Loads a C shared library via `dlopen` with `RTLD_GLOBAL` (so symbols are shared across libraries). Looks up the registration function by name, calls it to populate a struct of BMI function pointers, then calls through those pointers for all BMI operations.

```json
{
  "name": "bmi_c",
  "params": {
    "model_type_name": "CFE",
    "library_file": "/path/to/libcfebmi.so",
    "init_config": "./config/cat_config/CFE/{{id}}.ini",
    "registration_function": "register_bmi_cfe",
    "main_output_variable": "Q_OUT",
    "variables_names_map": {
      "atmosphere_water__liquid_equivalent_precipitation_rate": "QINSUR",
      "water_potential_evaporation_flux": "EVAPOTRANS"
    }
  }
}
```

The shared library must export a registration function matching this signature:

```c
Bmi* register_bmi_cfe(Bmi* model);
```

This function fills in the `Bmi` struct's function pointers and returns the pointer. The default function name is `register_bmi` if `registration_function` is omitted.
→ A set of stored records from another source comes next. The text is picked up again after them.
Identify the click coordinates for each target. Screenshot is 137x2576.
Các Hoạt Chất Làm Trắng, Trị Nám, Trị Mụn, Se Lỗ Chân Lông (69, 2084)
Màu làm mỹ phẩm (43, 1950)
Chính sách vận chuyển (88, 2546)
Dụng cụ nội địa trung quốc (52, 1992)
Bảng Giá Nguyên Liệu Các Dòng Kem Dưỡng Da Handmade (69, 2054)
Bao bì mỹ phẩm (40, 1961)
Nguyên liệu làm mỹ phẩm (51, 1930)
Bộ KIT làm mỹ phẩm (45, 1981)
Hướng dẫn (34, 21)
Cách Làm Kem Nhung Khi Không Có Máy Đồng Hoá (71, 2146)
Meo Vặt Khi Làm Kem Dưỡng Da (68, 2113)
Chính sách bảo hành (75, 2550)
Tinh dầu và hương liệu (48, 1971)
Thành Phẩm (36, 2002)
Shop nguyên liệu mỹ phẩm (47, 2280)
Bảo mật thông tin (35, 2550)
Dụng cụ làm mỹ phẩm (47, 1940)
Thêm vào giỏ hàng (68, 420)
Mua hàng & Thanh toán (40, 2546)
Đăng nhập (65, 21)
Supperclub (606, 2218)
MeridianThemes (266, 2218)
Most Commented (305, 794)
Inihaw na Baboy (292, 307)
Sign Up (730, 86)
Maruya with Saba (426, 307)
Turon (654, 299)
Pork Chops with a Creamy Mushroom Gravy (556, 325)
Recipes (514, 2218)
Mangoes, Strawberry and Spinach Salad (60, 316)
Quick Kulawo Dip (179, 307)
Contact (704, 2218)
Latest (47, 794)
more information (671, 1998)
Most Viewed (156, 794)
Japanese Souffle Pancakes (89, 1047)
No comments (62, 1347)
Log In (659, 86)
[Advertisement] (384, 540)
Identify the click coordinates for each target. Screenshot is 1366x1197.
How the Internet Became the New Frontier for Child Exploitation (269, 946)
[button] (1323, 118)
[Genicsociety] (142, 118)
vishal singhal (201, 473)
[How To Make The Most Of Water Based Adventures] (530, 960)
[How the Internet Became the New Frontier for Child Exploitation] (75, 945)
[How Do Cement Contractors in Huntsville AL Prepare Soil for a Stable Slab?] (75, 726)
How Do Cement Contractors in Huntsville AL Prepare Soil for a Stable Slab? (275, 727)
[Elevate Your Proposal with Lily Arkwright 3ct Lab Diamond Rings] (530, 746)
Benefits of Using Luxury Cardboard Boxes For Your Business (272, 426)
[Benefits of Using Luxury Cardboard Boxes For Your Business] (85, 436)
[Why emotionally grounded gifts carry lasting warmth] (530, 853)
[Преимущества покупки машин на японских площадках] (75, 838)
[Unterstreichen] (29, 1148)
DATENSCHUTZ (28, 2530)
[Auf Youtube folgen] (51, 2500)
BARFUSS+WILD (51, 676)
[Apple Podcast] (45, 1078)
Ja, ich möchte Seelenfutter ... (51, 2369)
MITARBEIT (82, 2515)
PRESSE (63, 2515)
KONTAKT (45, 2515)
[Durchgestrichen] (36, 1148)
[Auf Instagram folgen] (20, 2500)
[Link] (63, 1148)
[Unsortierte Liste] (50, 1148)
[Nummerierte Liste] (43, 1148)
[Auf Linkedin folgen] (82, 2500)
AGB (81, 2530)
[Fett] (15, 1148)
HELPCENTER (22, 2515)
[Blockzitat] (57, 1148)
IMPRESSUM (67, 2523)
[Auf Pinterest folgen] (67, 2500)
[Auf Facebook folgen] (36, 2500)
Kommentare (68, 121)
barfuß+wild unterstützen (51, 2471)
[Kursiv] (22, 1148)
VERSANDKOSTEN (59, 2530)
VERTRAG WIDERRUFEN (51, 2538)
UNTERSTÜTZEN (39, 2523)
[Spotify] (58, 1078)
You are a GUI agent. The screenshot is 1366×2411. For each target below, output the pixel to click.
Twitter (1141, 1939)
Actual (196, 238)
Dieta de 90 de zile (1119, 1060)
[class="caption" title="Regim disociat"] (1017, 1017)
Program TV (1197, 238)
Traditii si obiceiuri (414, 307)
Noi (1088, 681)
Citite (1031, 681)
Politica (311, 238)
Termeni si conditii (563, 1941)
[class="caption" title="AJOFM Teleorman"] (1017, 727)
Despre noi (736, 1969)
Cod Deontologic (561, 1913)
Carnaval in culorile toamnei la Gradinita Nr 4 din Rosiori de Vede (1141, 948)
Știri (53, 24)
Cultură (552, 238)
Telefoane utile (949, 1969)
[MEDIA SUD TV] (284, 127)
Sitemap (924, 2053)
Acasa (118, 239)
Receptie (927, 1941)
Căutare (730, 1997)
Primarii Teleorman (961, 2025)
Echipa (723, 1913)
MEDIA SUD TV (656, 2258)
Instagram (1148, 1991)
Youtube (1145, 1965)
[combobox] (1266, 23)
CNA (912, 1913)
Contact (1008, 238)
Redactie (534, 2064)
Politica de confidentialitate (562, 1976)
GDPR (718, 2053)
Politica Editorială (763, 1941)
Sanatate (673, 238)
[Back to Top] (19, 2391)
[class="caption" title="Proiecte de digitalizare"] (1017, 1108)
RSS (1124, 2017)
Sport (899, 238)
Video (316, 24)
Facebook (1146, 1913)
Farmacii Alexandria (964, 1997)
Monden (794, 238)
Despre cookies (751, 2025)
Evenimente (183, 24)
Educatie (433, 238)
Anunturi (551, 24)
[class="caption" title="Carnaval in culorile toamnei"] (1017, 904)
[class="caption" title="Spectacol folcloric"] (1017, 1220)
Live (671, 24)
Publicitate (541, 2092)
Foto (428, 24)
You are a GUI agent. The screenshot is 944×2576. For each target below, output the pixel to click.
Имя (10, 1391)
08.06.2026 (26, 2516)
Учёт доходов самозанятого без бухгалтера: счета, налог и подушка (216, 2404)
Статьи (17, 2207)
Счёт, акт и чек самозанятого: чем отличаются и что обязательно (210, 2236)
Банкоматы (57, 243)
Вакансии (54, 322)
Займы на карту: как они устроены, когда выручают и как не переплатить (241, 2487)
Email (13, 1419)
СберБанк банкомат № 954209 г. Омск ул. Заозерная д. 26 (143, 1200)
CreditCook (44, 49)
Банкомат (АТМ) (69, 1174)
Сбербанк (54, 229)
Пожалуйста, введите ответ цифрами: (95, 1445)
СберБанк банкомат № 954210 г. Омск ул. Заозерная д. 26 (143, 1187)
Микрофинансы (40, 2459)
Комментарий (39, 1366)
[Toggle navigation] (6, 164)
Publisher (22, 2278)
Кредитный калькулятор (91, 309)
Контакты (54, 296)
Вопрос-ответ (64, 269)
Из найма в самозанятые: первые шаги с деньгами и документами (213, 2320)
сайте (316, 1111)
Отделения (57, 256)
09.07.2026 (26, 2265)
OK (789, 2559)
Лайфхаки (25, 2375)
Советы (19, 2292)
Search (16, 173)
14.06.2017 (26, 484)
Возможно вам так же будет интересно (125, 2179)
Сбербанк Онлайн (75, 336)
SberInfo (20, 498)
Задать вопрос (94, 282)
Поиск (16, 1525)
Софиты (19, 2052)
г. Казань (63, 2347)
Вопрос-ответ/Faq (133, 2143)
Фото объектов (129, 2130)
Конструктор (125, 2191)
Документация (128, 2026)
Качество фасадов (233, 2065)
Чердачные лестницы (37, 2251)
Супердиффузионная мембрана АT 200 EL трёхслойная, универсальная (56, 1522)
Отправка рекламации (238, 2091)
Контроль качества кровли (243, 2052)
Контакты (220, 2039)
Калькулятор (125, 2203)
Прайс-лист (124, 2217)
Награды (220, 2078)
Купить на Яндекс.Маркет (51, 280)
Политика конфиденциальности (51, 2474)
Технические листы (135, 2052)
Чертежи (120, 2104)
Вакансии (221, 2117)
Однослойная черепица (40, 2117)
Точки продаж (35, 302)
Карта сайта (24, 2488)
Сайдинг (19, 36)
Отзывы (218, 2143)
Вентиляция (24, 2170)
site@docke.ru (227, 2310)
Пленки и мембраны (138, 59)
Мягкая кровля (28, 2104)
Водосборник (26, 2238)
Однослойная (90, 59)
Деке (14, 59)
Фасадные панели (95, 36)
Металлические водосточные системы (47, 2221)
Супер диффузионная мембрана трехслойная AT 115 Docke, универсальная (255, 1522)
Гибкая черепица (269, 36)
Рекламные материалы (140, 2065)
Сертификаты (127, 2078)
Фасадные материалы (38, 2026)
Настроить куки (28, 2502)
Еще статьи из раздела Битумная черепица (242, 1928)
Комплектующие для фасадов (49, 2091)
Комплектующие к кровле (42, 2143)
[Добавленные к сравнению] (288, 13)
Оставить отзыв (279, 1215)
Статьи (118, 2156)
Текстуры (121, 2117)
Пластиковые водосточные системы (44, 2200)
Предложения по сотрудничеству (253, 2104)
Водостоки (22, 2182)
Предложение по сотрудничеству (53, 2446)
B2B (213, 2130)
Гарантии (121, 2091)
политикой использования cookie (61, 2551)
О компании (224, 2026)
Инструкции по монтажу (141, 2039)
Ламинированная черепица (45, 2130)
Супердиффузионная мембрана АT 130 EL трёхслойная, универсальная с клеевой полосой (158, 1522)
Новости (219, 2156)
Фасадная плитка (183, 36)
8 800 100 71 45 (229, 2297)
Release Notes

### bmi_fortran -- Fortran shared libraries

**Requires:** `--features fortran`

Loads Fortran BMI models. The adapter supports two modes:

1. **Single library** -- the `.so` implements both the registration function and the BMI interface directly.
2. **With middleware** -- a separate C-to-Fortran middleware library translates C-calling-convention calls to Fortran. The runner auto-detects a middleware library if one exists alongside the model library.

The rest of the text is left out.